== Requirement ==
Starting at the line with "You are a GUI", retype every remaining line of the records exactly. Do not include pictures.

[Items listed in a dataset]
┄┄┄┄┄┄┄┄┄┄┄┄┄┄┄┄┄┄┄┄

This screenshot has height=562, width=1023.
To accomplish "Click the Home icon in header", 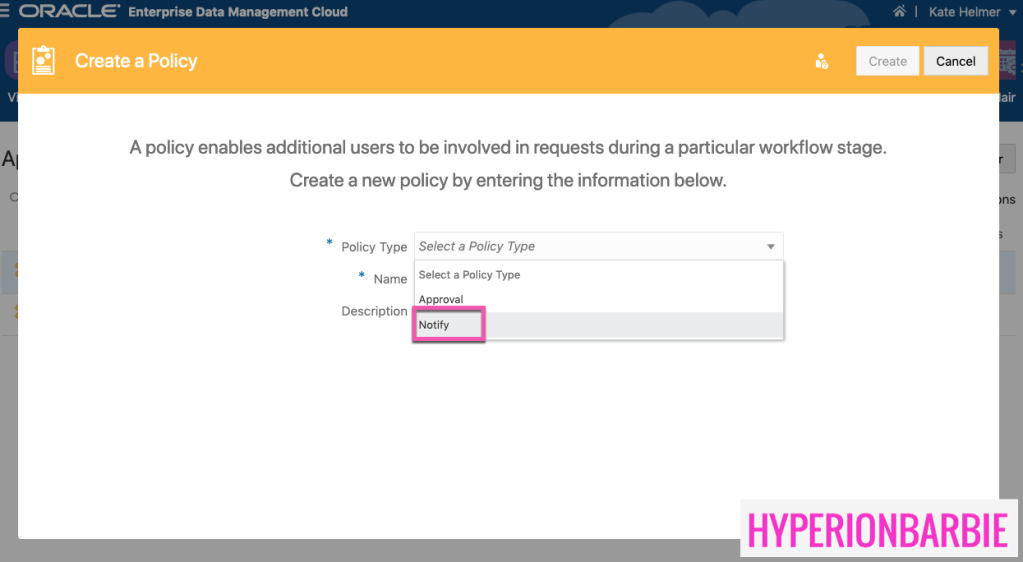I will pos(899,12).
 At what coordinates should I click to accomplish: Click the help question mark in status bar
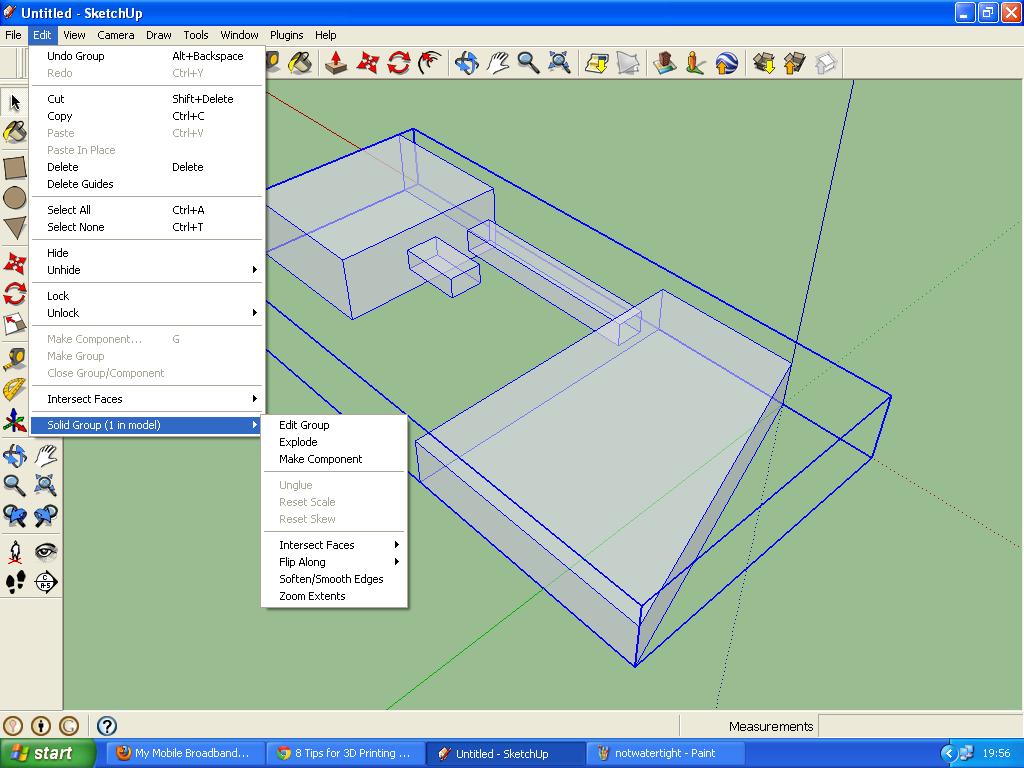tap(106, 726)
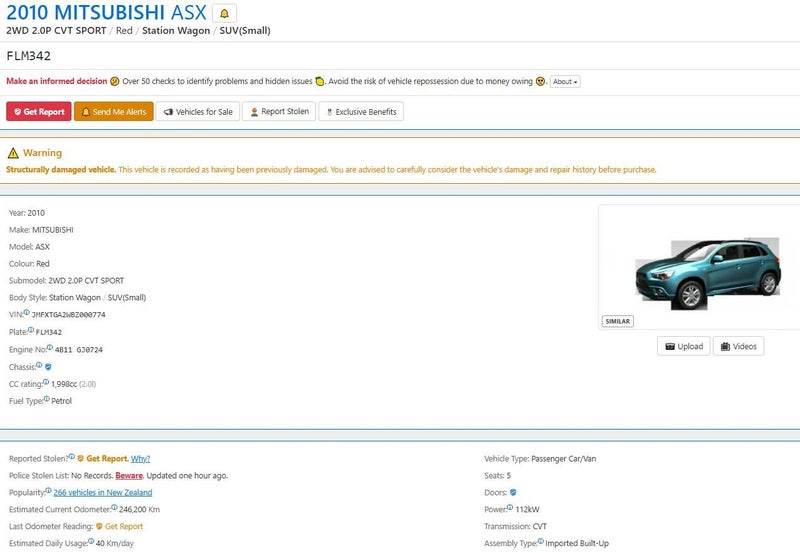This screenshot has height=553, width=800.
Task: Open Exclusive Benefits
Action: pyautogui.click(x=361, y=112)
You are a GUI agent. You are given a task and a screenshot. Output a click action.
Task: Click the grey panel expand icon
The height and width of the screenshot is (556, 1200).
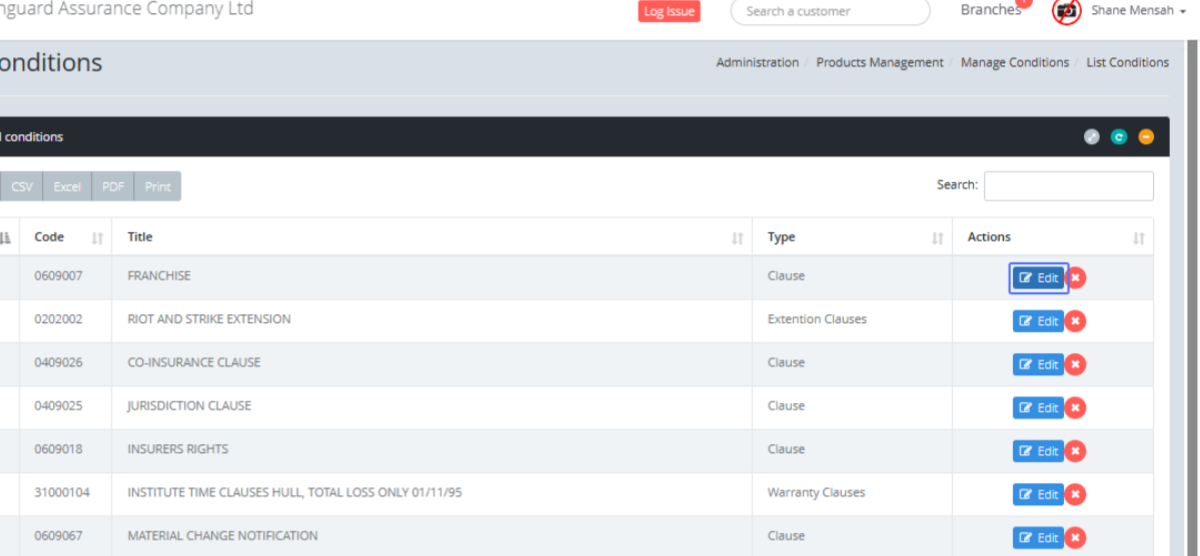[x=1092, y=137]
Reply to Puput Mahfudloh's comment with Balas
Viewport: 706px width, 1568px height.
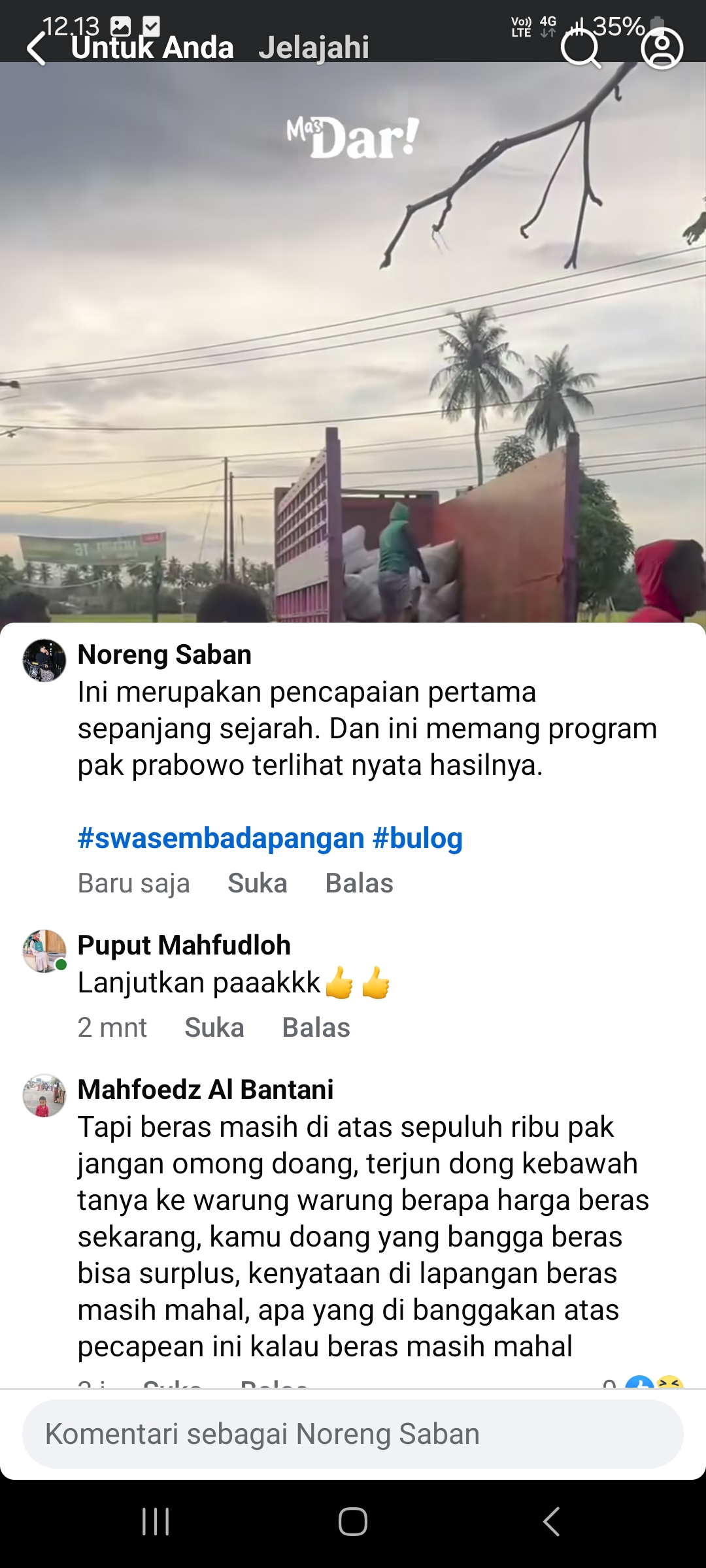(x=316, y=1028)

┄┄┄┄┄┄┄┄┄┄┄┄┄┄┄┄┄┄┄┄

== Reply ==
You are a GUI agent. You are given a task and a screenshot. Output a click action.
Task: Click the grey panel expand icon
The height and width of the screenshot is (556, 1200).
[x=1092, y=137]
Reply to Puput Mahfudloh's comment with Balas
Viewport: 706px width, 1568px height.
(x=316, y=1028)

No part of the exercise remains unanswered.